* Problem requirements *
From the records below, copy out every line that contains the string "item".

● ● ● ●

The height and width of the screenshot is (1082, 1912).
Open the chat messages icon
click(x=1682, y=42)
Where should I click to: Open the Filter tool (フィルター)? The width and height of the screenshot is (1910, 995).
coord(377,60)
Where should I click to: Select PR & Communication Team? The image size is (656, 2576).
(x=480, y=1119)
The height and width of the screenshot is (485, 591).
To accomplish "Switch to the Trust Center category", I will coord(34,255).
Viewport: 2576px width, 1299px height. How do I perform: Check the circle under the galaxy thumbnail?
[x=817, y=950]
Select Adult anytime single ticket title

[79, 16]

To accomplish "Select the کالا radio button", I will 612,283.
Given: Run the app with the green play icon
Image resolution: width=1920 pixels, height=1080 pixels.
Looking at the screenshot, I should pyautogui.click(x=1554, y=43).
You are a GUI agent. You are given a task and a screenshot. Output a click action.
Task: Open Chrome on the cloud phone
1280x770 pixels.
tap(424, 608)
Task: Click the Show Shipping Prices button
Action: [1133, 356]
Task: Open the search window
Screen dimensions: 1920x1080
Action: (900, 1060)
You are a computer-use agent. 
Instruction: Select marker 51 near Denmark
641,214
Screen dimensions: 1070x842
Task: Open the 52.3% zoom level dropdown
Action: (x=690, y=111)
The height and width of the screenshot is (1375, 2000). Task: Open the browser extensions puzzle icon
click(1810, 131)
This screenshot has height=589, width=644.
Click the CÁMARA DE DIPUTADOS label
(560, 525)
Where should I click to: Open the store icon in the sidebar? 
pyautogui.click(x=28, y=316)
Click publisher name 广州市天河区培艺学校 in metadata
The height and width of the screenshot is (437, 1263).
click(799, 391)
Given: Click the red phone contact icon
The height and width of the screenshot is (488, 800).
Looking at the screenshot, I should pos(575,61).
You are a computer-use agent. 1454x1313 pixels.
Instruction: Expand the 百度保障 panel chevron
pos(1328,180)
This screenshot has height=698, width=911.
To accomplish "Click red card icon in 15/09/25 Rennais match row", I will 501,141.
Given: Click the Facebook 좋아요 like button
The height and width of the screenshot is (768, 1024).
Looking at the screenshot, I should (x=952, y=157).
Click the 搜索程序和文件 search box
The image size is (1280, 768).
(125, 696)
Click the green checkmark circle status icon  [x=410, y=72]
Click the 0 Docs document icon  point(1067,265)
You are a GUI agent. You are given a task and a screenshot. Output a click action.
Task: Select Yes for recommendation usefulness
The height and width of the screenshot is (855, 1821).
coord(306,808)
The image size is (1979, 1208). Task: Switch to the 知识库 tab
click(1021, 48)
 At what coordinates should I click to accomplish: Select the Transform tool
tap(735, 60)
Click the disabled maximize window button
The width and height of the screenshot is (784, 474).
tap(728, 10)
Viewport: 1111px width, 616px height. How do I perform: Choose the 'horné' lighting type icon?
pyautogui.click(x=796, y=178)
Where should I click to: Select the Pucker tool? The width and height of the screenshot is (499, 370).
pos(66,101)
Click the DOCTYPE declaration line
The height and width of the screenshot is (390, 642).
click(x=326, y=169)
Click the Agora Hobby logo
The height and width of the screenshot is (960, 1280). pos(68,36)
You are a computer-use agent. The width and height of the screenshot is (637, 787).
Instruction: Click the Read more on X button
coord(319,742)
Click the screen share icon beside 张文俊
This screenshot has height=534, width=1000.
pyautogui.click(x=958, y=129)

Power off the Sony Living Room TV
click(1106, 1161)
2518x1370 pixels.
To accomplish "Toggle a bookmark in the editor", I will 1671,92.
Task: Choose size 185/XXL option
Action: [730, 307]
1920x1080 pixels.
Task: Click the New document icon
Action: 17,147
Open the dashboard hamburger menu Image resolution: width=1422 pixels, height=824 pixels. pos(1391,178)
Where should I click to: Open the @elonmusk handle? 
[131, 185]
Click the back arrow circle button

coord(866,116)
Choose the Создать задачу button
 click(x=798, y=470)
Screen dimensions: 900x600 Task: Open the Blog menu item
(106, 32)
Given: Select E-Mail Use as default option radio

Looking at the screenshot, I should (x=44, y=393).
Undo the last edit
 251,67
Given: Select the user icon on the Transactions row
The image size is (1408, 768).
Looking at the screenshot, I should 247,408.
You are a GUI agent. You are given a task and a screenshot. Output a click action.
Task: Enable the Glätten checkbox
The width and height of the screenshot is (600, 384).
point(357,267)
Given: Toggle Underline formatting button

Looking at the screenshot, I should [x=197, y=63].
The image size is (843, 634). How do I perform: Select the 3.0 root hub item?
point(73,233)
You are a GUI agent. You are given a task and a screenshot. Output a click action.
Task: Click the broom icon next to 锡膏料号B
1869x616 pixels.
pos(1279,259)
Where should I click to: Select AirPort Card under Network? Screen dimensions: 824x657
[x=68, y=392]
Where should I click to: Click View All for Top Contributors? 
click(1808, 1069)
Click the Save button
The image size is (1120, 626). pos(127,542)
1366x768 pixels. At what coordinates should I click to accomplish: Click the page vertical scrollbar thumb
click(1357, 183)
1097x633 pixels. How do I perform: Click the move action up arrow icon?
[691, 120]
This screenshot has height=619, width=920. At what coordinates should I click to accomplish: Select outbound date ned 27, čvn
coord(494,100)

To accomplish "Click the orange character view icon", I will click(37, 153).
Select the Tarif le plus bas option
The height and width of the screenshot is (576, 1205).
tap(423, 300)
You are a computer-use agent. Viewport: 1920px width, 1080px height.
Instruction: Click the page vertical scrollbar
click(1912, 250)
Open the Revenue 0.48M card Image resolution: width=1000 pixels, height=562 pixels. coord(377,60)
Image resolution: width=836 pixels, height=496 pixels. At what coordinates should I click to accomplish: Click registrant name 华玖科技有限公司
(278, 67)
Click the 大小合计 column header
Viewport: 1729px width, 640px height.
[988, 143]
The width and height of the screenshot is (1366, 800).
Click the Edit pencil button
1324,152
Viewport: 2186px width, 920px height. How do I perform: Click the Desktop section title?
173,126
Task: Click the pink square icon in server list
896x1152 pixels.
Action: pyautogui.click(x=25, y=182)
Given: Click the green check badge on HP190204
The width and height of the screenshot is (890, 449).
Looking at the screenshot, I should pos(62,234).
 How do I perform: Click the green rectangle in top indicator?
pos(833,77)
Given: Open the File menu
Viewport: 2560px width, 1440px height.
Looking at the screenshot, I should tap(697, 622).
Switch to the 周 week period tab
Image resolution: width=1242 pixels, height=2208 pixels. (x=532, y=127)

● ● ● ●

* Correct response *
Screen dimensions: 900x600 Task: Open the Blog menu item
The image size is (843, 634). How do I perform: Select the 3.0 root hub item?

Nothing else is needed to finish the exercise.